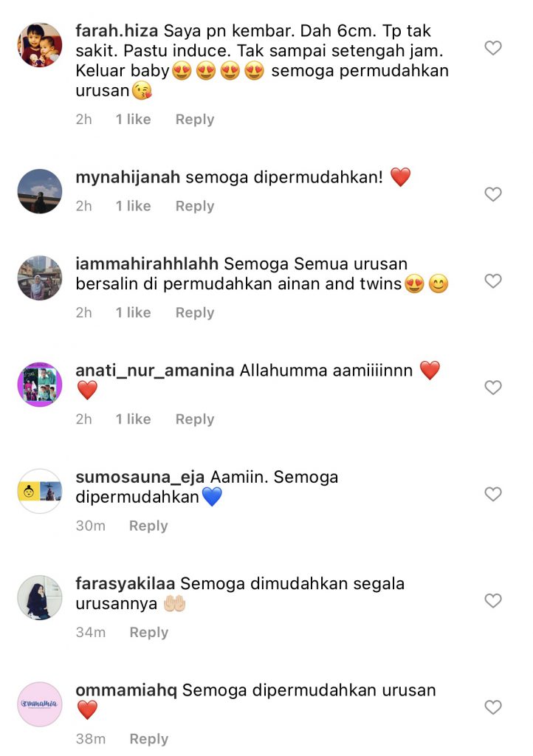View the 1 like count on iammahirahhlahh's comment
Screen dimensions: 533x756
tap(133, 312)
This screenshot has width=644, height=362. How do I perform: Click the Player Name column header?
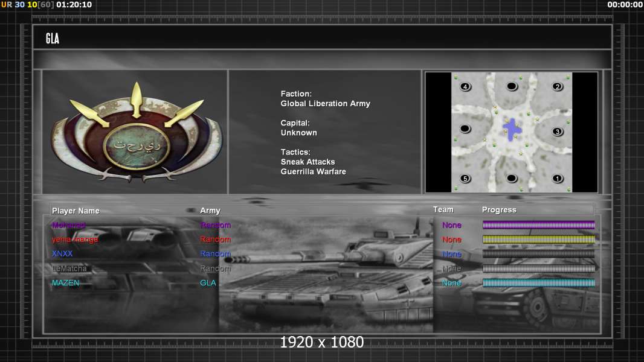click(x=76, y=211)
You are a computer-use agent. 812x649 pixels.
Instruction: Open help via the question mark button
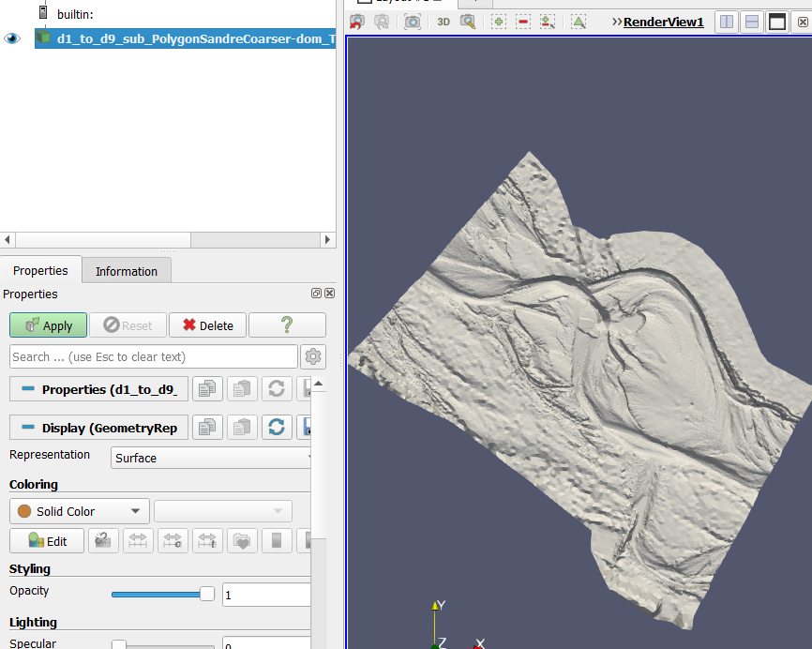(x=287, y=325)
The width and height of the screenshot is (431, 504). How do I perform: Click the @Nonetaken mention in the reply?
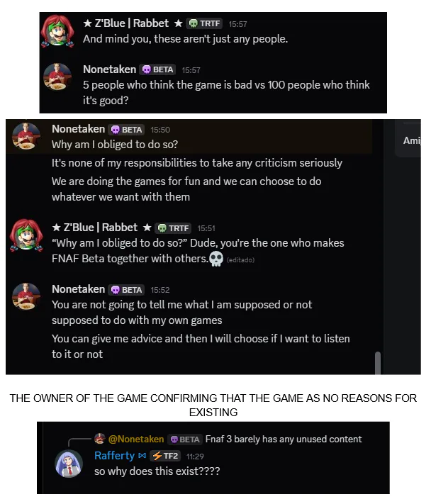[x=136, y=439]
★ ★ ★ ★
Repeat the line containing "The width and" and every line after it up to the end of the material above, exactly as they stand, minus the pictures.

The width and height of the screenshot is (431, 504). How do I perform: Click the @Nonetaken mention in the reply?
[x=136, y=439]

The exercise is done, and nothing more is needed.